Paul Clements
Paul Clements is a writer, journalist and tutor. He spent 27 years working for the BBC in Belfast and London before leaping into the freelance world in 2007. He has written two travel books about Ireland, The Height of Nonsense: The Ultimate Irish Road Trip (2005) and Irish Shores: A Journey Round the Rim of Ireland (1993).
A contributing editor to two renowned travel guidebooks: Insight and Fodor's, he has researched and written essays for Insight Guide Ireland (2008) specializing on the west coast, and on the midlands, northwest and Northern Ireland for Fodor's Ireland (2009). He has written widely about the writer and historian Jan Morris and his work includes a critical study published in 1998, and a Festschrift, Jan Morris, Around the World in Eighty Years, published in 2006 in honour of her 80th birthday.

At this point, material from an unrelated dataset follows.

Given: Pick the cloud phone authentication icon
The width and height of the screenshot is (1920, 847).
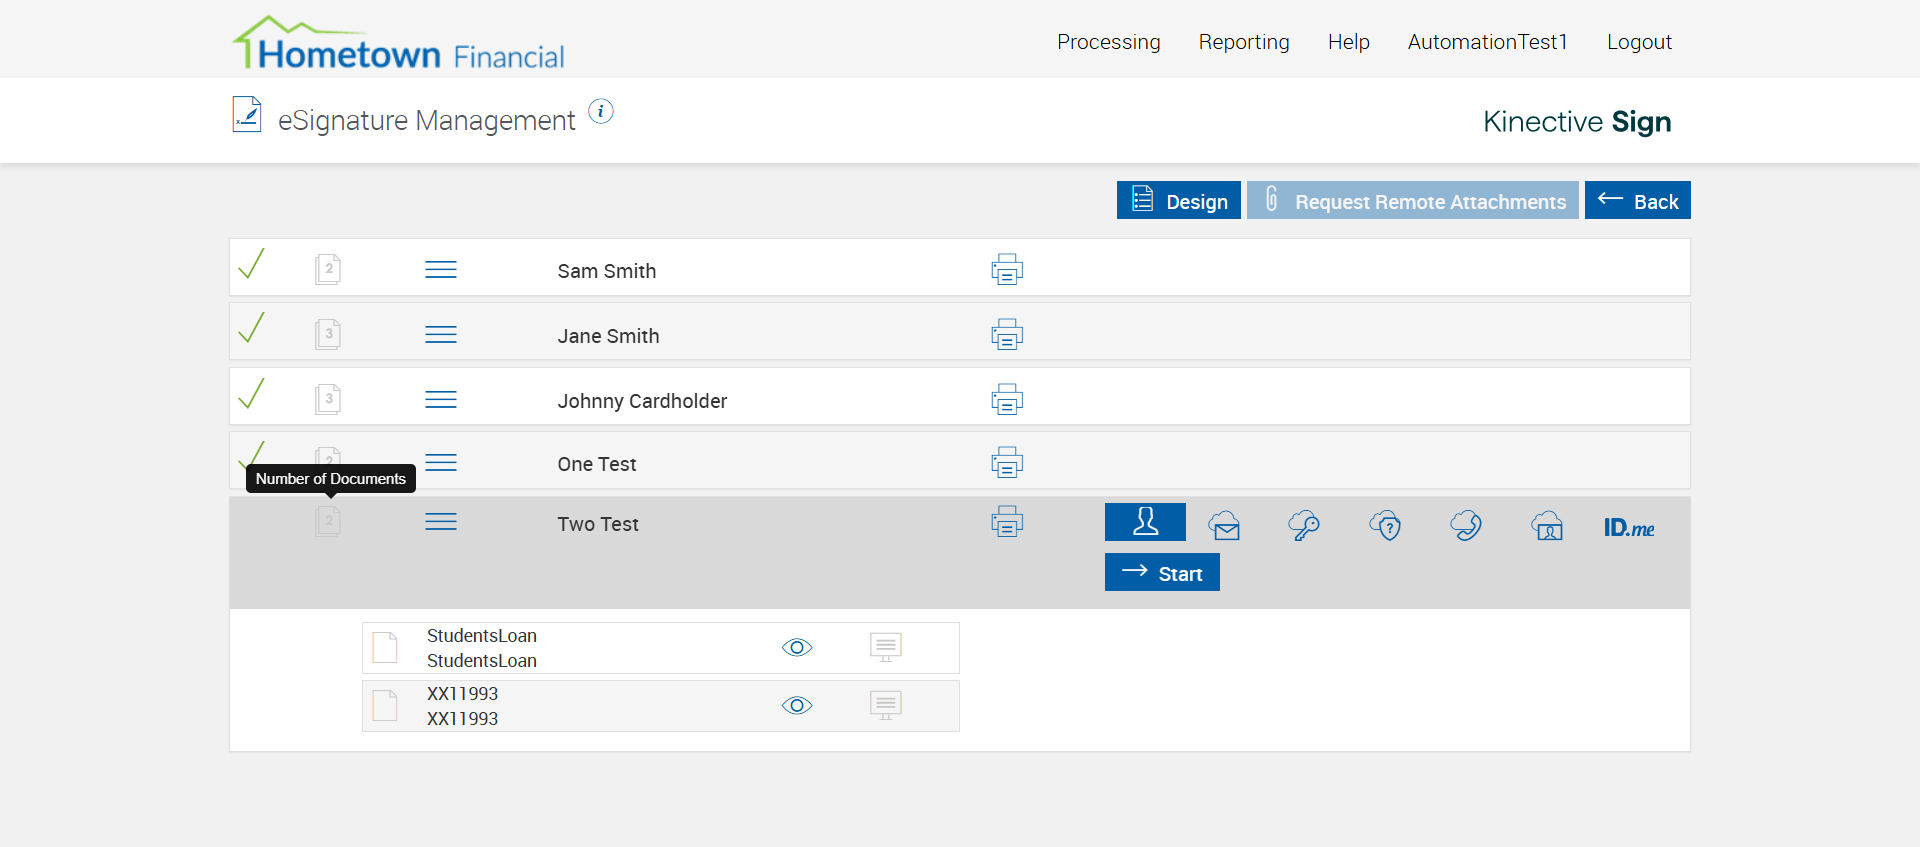Looking at the screenshot, I should (x=1466, y=525).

Paul's work has appeared in the Irish Times, Irish Examiner, Escape, the Guardian, Times Literary Supplement, The Observer, Planet, the Welsh Internationalist, Verbal Arts, and The Irish Book Review.
Paul lives in Belfast and spends part of each year in the west of Ireland researching, writing, climbing hills, and squeezing in a pint or two. More recently, he has been a frequent visitor to France where he is attracted, not only by the wine, but to the cultural history and enjoying what the French call la douceurde vivre better known perhaps under its Italian equivalent la dolce vita.
He is a Fellow of Green-Templeton College, Oxford, and a member of the National Union of Journalists, the Society of Authors, and the Royal Society of Antiquaries of Ireland.